Антон Чехов. Хождение на каторжный остров - страница 2

Шрифт
Интервал


И – по некоей извечной исконно русской закономерности – чем парадоксальнее, тем оно выходит даже на редкость вразумительно, доходчиво и в конечном итоге столь убедительно…

Вот один из таких примеров: писатель из числа тех, с кем, казалось бы, не бывает и быть не может.

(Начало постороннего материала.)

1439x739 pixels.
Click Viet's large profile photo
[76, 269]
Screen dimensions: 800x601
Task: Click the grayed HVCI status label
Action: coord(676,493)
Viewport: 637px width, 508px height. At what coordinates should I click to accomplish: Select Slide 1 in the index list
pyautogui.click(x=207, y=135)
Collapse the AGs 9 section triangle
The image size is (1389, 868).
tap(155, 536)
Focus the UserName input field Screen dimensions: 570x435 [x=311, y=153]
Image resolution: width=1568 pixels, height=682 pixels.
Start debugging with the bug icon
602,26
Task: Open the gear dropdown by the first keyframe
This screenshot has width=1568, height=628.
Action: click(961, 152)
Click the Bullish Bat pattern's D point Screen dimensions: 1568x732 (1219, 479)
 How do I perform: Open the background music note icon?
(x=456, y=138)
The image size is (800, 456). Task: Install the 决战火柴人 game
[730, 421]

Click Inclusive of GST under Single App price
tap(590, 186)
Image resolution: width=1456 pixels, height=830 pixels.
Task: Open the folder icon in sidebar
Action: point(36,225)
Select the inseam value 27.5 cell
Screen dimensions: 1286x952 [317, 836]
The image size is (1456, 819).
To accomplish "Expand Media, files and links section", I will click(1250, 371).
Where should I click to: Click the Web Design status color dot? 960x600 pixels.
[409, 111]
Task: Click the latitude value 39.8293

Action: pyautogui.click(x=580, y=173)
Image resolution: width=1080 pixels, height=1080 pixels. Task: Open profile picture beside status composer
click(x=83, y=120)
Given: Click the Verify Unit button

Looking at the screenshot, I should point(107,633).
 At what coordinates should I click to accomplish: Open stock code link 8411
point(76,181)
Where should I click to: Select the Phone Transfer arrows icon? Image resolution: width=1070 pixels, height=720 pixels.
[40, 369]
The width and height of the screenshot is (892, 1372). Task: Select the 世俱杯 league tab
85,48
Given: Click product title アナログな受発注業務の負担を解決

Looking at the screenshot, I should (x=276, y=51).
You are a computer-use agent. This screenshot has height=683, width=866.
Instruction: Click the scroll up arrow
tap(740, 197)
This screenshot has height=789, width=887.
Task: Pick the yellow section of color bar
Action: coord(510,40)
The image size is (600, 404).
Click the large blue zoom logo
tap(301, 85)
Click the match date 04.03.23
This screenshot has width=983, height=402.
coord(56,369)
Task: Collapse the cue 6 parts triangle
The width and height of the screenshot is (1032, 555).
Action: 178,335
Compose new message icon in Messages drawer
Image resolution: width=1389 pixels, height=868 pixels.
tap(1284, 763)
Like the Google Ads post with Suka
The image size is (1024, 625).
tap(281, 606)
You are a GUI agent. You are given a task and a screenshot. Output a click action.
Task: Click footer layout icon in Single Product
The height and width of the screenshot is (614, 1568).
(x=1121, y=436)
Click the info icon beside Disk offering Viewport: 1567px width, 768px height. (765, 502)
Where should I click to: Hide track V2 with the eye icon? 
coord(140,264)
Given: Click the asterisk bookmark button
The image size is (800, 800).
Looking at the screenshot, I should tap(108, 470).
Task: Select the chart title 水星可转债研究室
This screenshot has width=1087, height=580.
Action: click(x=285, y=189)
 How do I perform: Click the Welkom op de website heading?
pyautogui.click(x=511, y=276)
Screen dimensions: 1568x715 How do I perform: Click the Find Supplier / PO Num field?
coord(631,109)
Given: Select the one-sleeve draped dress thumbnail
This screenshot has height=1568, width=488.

Благоразумного вида, похожий на счетовода, гладко причесанный, круглые очки на носу, в быту неукоснительный педант. Выдавая жене деньги на покупки, мягко, но настойчиво требует от нее бережливости, внушительно выговаривает за мнимую расточительность, склонность бездумно сорить деньгами – так что она, бедная (какое там сорить!), боится лишнюю копейку потратить. Совестится, по десять раз пересчитывает, прикидывает. Достает и снова прячет под салфетку на буфете (нет, ненадежно), под вазочку, под часы, лишь бы опять не провиниться, не рассердить его, не заслужить новый упрек…

Столь же требователен он к порядку: каждая вещь должна стоять на своем месте. И ни пылинки, ни паутинки – особенно на письменном столе. Письменный стол и каждая вещица, каждая безделушка на нем, чернильница, стопка бумаги для него – святыня, жертвенник, алтарь. Поэтому пыль и беспорядок ему физически неприятны, вызывают в нем беспокойство, маету, тревогу. Может быть, даже нечто вроде идиосинкразии. Извольте с этим считаться и не испытывать его терпение. Человек он мягкий, деликатный и покладистый, а если бывает строг, то лишь по необходимости, потому что жизнь научила.

Однажды он… гм… сфотографировался в пижаме.

Да, полосатой пижаме по моде пятидесятых годов – этакий дачник, любитель спелого, вызревшего до золотистой желтизны крыжовника, черной смородины и малины, заядлый грибник (сыроежки не берет – только белые и подберезовики) и собиратель шишек для самовара. Любит окрошку с деревенским квасом и сметаной. Качается в гамаке после обеда, слегка отталкиваясь ногами и заслоняясь от солнца раскрытой книгой. Случается, что и вздремнет, сладко посапывая, иногда всхрапывая.

Вечерами пьет чай на балконе, накладывая в блюдечко вишневое варенье и отодвигая к краешку случайно попавшуюся косточку.

Дачник, да и только…

И не скажешь, что было с ним когда-то такое, от чего становится не по себе, жуть берет, дыхание перехватывает и по ночам кошмары снятся: колючая проволока, сторожевые вышки, бараки с нарами для заключенных, обыски, построения, переклички и зычный голос старшины: «Я тебе покажу! Будешь у меня стихи писать!»